Nevertheless, although, personally, Cardinal Mezzofanti suffered no molestation, the alarm and anxiety inseparable from such a time, could not fail to tell upon a constitution, at no time robust, and of late years much enfeebled. From the beginning of the year 1849, his strength began sensibly to diminish. It was characteristic of the man that even all the terrors of the period could not make him forget his favourite festival of the Epiphany; and that, among the numberless more deplorable changes which surrounded him, he still had a regret for the absence of the accustomed Polyglot Academy of the Propaganda. Before the middle of January he became so weak, that it was with the utmost difficulty he was able to say mass in his private chapel. While he was in this state of extreme debility, he was seized with an alarming attack of pleurisy; and although the acute symptoms were so far relieved at the end of January, that his family entertained sanguine hopes of his recovery, this illness was followed, in the early part of February, by an attack of gastric fever, by which the slender remains of his strength were speedily exhausted.
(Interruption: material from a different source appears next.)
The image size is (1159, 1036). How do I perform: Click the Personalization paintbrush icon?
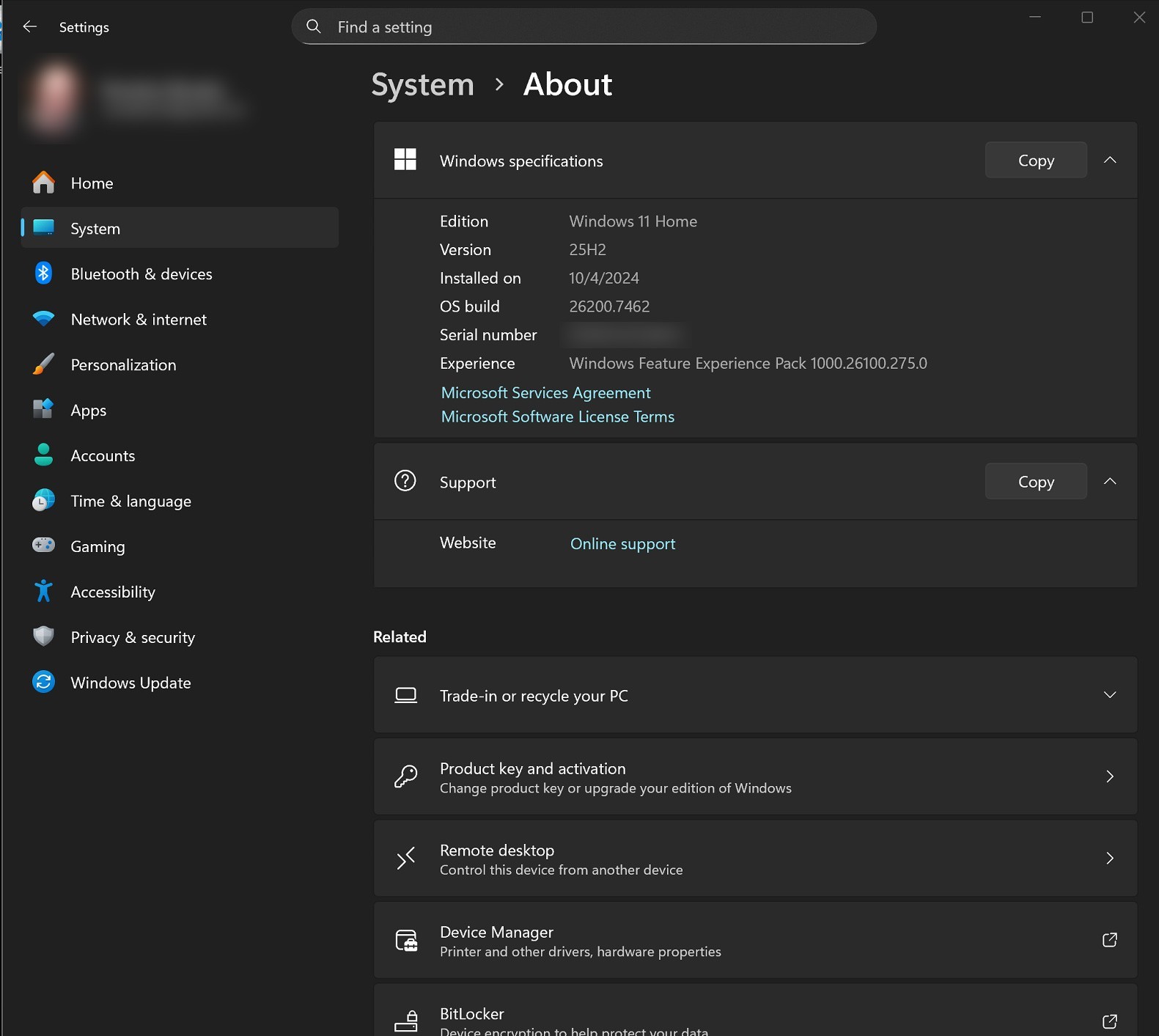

The venerable sufferer at once became sensible of his condition. From the very first intimation of his danger, he had commenced his preparation for death, with all the calm and simple piety which had characterised his life. In accordance with one of our beautiful Catholic customs—at once most holy in themselves, and an admirable help even to the sublimest piety—he at once entered upon a Novena, or nine days’ devotion, to St. Joseph; who, as, according to an old tradition, his own eyes were closed in death by the blessed hands of his divine Saviour, has been adopted by Catholic usage as the Patron of the Dying, and who was besides the name-saint and especial Patron of the Cardinal himself. In these pious exercises he was accompanied by his chaplain, by his nephews, Gaetano and Pietro, and above all, by his niece, Anna, who was most tenderly attached to him, and was inconsolable at the prospect of his death. He himself fixed the time for receiving the Holy Viaticum and the Extreme Unction. They were administered by Padre Ligi, parish priest of the Church of SS. Apostoli, assisted by the Cardinal’s chaplain, and by his confessor, Padre Proja, now Sacristan of St. Peter’s. The chaplain and the members of his family frequently assembled at his bed-side, to accompany and assist him in his dying devotions; and the intervals between these common prayers, in which all alike took part, were filled up with pious readings by Anna Minarelli, and with short prayers of the holy Cardinal himself. “Dio mio! abbiate pietà di me!” “My God, have mercy on me!”—was his ever recurring ejaculation, mingled occasionally with prayers for the exiled Pontiff, for the welfare of his widowed Church, and for the peace of his distracted country. “Abbiate pietà della Chiesa! Preghiamo per lei!